La sympathique présentatrice de télévision Sonia Mabrouk, sans doute lasse de ses plateaux bolloréens où commenter perpétuellement l’actualité aboutit à ne penser presque plus rien, sauf à déployer une « pensée grammophone » chère à Orwell (qui il y a près de 80 ans dénonçait déjà la concentration de la presse entre les mains de « quelques milliardaires »), Sonia Mabrouk donc s’est mise en quête du « sacré ». Elle présente la naissance de cette recherche sans fard, de manière presque naïve, comme conséquence du décès de sa mère, et surtout comme écho au vertige du divertissement perpétuel à quoi elle, comme nous, est confrontée. Noble entreprise, qui mériterait que l’on en définisse plus précisément l’objet : trop souvent dans ce court ouvrage, « sacré » est présenté comme une trémulation devant un lieu étrange, ruines ou vestiges du passé, lumières du printemps ou mélancolie de l’automne, bref comme un romantisme dont l’histoire des deux derniers siècles nous a pourtant trop montré quelle puissance de mort il portait en lui. Mabrouk, à sa décharge, suit de mauvais cicérones : l’influenceur Michel Onfray, qualifié ici de philosophe, est réputé savoir décrypter le sacré dans le cours des siècles, quand son matérialisme général et vide prouve tout le contraire. Parce qu’il est un jour entré dans une Trappe, le batteur d’estrade connaîtrait du sacré le salut et les épouvantes ? On pouffe.

Mabrouk a pris la peine de consulter l’immense René Girard, esprit incontestable dont l’on sait combien les pages sur la violence et le sacré, la rivalité mimétique et le bouc-émissaire, ont bouleversé l’anthropologie. Seulement, ce dur maître qu’est Girard implique qu’on ne s’arrête pas en si bon chemin : si le sacré exige son bouc-émissaire pour contenir la violence sociale, et si le Christ s’est fait agneau innocent immolé pour rompre ce cycle infernal de violence, comment ne pas le reconnaître pour la vérité, c’est-à-dire la seule origine, le seul médiateur, le seul sacrificateur et la seule offrande en même temps ? On conçoit que Mme Mabrouk soit née sous d’autres soleils, où sont « des Christ d’une autre forme et d’une autre croyance / Les Christs inférieurs des obscures espérances » que chantait Apollinaire, qu’elle puisse entendre dans le chant des muezzins de son pays natal, ou voir dans une synagogue ébréchée les signaux d’une vie plus intense qui n’a pas été vraiment trouvée : cependant, pour que sa quête aboutisse, et pour que son livre soit achevé, il est nécessaire de ne pas s’arrêter à ces seules descriptions.
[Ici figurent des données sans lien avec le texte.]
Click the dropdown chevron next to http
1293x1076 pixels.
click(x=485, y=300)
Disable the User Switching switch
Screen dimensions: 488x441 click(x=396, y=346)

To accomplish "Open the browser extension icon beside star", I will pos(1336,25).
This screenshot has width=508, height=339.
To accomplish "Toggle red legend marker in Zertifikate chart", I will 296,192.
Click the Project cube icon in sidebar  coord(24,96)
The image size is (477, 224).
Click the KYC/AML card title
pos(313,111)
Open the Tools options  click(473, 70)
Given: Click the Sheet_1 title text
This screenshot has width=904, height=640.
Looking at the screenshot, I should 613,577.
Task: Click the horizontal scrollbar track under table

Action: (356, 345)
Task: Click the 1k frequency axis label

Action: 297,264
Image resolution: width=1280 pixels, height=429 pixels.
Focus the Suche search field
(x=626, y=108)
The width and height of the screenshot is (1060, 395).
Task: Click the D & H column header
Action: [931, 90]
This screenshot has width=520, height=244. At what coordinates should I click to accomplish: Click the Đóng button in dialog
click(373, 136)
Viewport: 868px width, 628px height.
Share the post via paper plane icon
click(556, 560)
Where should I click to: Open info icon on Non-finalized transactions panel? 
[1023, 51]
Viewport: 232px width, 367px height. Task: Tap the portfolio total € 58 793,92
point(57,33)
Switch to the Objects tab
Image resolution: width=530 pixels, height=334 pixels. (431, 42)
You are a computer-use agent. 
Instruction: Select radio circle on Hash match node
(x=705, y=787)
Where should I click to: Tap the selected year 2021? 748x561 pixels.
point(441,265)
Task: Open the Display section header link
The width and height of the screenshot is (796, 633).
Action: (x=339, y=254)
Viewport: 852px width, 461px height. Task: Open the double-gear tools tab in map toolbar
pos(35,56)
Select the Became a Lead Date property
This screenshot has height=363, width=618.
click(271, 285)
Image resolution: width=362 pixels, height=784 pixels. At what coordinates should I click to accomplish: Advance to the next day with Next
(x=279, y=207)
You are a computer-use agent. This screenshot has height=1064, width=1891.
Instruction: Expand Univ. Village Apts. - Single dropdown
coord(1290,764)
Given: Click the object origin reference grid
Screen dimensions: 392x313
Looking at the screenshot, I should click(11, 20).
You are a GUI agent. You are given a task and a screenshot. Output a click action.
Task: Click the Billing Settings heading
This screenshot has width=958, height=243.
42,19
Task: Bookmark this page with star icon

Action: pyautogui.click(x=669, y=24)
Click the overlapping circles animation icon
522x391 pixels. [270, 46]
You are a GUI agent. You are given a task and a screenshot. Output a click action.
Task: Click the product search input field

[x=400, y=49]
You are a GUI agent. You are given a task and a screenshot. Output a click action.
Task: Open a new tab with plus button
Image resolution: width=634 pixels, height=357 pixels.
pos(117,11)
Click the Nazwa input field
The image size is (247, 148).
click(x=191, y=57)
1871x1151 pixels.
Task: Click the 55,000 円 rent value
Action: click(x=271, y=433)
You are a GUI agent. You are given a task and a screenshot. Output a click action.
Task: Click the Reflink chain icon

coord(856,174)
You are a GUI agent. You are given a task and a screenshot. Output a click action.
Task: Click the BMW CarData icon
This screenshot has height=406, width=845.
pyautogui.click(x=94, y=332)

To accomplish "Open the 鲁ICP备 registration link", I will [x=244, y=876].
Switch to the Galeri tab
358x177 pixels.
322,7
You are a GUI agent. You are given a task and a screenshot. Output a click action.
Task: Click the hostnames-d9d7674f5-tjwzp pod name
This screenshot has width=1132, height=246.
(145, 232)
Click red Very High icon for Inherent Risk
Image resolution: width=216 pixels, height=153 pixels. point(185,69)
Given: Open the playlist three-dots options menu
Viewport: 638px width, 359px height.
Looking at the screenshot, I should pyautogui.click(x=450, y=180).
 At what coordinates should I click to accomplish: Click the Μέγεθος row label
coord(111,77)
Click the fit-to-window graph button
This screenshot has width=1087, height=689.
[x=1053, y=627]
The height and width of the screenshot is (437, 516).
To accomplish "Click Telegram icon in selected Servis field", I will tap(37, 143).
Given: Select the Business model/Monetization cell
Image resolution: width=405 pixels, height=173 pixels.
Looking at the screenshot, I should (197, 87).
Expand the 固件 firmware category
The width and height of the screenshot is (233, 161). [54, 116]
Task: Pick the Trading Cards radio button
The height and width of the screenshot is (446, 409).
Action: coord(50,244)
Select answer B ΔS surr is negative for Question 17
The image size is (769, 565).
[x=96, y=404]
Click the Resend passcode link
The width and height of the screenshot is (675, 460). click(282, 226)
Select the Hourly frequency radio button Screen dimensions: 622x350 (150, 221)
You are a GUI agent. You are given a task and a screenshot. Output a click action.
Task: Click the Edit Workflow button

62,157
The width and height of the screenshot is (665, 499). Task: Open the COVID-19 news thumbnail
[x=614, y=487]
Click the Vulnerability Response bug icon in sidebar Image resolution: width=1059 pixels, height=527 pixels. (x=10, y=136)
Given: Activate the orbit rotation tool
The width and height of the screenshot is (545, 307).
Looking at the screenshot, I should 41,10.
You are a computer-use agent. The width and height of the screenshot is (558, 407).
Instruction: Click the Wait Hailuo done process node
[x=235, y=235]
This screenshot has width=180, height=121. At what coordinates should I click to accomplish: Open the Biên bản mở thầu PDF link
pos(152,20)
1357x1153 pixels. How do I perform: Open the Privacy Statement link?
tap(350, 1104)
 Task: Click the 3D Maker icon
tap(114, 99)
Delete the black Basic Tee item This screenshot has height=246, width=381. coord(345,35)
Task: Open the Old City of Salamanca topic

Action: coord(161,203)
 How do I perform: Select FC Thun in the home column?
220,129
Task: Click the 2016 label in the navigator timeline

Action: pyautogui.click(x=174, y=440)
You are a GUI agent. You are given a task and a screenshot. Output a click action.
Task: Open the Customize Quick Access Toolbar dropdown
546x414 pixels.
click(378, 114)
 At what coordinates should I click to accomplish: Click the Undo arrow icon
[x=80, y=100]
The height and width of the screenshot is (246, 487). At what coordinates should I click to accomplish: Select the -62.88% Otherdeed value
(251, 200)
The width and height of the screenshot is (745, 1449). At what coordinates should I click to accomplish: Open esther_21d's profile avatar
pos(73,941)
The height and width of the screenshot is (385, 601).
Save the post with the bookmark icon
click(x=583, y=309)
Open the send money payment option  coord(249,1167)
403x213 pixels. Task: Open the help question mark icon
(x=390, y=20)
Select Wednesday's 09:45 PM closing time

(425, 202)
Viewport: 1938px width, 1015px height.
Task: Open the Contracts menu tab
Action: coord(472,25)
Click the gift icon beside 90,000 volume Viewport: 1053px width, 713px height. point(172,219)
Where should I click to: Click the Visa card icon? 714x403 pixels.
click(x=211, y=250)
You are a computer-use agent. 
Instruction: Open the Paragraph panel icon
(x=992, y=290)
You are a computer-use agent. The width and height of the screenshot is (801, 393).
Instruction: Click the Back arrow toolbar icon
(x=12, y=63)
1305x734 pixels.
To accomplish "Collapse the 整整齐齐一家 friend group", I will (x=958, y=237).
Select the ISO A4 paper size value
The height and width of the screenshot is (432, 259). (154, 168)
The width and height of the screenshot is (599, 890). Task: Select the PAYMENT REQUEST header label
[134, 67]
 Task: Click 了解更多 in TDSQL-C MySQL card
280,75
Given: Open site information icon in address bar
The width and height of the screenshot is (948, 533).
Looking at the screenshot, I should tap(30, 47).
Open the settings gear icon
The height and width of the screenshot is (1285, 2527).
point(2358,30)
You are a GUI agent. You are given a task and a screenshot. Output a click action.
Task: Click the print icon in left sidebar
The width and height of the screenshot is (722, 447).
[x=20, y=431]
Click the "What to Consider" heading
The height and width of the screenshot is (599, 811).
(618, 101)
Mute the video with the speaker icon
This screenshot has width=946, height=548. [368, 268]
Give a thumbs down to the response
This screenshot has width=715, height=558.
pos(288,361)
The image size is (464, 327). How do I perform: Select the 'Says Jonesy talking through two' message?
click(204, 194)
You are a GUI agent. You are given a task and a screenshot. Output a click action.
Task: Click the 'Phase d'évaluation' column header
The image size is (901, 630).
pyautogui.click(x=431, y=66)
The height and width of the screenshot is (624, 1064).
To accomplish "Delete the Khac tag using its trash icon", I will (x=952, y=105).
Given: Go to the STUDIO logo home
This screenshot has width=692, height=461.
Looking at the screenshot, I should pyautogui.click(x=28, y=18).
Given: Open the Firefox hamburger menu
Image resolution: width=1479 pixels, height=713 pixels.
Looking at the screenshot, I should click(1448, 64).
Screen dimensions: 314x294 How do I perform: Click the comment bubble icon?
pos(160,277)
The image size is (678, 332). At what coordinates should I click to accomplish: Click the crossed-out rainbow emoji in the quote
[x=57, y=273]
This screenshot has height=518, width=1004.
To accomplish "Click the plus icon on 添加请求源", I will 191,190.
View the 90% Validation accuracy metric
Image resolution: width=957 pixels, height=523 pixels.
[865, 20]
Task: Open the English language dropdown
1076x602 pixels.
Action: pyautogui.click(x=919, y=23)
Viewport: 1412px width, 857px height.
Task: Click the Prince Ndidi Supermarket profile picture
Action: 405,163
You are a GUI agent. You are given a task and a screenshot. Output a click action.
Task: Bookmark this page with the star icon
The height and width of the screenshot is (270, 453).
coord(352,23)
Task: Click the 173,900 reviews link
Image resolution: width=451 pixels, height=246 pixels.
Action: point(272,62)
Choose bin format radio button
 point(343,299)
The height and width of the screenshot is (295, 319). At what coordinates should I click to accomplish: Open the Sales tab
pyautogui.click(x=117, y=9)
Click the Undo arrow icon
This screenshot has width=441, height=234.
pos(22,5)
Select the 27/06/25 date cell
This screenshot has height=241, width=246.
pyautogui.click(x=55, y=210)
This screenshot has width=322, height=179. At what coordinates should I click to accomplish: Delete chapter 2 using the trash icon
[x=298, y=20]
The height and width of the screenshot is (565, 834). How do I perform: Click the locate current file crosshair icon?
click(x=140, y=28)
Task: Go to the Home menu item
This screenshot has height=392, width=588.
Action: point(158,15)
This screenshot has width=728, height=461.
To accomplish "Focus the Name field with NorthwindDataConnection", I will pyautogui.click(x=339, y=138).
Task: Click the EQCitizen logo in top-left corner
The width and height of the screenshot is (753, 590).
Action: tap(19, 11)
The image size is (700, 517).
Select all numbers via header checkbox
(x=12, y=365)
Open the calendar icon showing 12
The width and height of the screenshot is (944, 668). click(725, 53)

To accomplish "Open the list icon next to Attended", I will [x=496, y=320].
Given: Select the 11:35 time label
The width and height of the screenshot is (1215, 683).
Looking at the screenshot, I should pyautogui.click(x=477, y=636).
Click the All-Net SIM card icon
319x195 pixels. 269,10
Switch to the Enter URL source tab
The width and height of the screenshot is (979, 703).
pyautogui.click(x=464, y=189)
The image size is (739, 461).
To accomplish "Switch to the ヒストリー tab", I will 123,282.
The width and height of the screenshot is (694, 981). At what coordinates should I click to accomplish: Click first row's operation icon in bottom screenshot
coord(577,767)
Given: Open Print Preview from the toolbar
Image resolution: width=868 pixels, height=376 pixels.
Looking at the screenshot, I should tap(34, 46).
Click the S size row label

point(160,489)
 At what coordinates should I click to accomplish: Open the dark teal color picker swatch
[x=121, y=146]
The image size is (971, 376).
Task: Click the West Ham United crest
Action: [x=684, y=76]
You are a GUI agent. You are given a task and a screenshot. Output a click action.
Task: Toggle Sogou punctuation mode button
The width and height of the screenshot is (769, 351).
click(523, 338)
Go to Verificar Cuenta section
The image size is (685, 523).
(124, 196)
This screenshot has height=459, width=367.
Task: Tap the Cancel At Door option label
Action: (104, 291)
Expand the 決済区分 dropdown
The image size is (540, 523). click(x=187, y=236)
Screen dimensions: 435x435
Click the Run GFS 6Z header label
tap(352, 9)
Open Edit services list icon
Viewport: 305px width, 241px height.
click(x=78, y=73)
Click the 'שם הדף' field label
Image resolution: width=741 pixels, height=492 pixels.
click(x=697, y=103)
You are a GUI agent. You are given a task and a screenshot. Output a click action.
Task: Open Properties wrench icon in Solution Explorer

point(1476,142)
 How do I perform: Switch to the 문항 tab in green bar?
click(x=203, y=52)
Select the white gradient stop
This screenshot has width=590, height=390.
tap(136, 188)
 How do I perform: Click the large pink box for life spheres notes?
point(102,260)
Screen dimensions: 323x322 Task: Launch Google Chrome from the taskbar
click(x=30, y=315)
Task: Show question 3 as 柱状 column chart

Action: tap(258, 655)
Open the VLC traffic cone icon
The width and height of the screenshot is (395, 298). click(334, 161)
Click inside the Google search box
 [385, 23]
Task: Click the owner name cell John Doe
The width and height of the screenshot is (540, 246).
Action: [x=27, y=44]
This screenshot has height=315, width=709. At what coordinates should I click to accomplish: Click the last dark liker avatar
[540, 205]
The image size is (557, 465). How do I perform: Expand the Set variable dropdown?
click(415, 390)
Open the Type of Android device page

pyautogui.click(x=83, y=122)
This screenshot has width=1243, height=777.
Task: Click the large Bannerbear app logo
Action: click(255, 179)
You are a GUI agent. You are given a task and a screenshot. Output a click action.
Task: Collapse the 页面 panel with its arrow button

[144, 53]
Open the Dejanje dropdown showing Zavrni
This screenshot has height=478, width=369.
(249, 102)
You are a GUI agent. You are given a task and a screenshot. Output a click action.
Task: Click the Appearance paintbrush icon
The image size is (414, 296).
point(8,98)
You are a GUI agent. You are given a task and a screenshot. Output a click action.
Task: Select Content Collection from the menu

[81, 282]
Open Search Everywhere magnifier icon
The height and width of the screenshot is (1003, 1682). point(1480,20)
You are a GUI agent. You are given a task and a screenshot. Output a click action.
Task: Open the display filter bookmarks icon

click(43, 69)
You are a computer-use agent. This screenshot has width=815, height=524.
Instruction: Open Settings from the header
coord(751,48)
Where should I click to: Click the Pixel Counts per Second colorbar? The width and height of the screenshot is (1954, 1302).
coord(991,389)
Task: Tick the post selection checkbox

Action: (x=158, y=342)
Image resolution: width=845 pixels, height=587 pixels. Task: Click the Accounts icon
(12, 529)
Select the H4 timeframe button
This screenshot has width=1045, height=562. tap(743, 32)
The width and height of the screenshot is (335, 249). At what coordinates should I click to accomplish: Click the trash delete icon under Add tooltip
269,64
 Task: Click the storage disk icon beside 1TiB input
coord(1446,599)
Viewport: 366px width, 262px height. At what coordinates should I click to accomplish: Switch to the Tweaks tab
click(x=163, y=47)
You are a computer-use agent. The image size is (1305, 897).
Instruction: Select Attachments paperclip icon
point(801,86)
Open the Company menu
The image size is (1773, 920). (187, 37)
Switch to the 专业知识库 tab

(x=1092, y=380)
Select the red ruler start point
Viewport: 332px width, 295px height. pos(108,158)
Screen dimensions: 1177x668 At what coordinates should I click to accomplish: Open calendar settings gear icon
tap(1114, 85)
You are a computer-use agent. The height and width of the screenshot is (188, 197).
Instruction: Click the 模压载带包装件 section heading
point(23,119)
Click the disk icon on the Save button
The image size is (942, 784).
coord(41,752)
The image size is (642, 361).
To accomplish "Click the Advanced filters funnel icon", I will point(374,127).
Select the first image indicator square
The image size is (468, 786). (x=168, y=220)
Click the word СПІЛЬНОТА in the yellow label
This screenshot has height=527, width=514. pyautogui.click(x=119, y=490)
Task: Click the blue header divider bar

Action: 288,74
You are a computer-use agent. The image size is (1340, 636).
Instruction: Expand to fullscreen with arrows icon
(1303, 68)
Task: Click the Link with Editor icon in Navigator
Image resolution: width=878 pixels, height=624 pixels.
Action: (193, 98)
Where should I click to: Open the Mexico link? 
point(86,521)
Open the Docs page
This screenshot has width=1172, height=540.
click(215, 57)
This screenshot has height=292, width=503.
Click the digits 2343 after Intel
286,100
Il est hardi et nécessaire de secouer cette époque : mais est-ce en lui présentant des mystiques aussi diverses que la Baghavad-Gita, certain islam, certain judaïsme ou les ruines hugoliennes de Notre-Dame que l’on donnera à boire à ce peuple ? Sonia Mabrouk est peut-être cette Samaritaine de l’Évangile, qui croit que l’eau qui étanche à jamais la soif est une eau du monde. Elle ne sait pas encore que Lui qui lui parle est cette eau, et que désormais, le temps est venu, on ne L’adorera plus dans telle chapelle, sur telle montagne ou sous tel soleil, mais en esprit et en vérité. Et que ce sacré-là est le seul qui vaille, le seul qui ne passe pas. Il est beau de pleurer devant Notre-Dame en feu, et tous nous l’avons fait. Il est beau de la reconstruire, mais là n’est pas le vrai sacré. Ce sacré-ci, celui des pierres et des grandes funérailles, ce sacré solennel, s’il sert à guider les âmes, peut trop souvent être une farce, et une mauvaise farce. Aussi bien, les Égyptiens anciens, les Aztèques savaient-ils opérer avec la magie et stupéfier leurs foules, jusqu’à les sacrifier elles-mêmes, dans un inutile bain de sang à maître Soleil qui s’en moque. Aussi bien, les musulmans et les juifs contemporains croient honorer Dieu dans le respect de rituels qui ont plus à voir avec l’hygiène et la médecine qu’avec le transport divin lui-même. Et de tous ces sacrés-là, il y a longtemps que nous ne voulons plus.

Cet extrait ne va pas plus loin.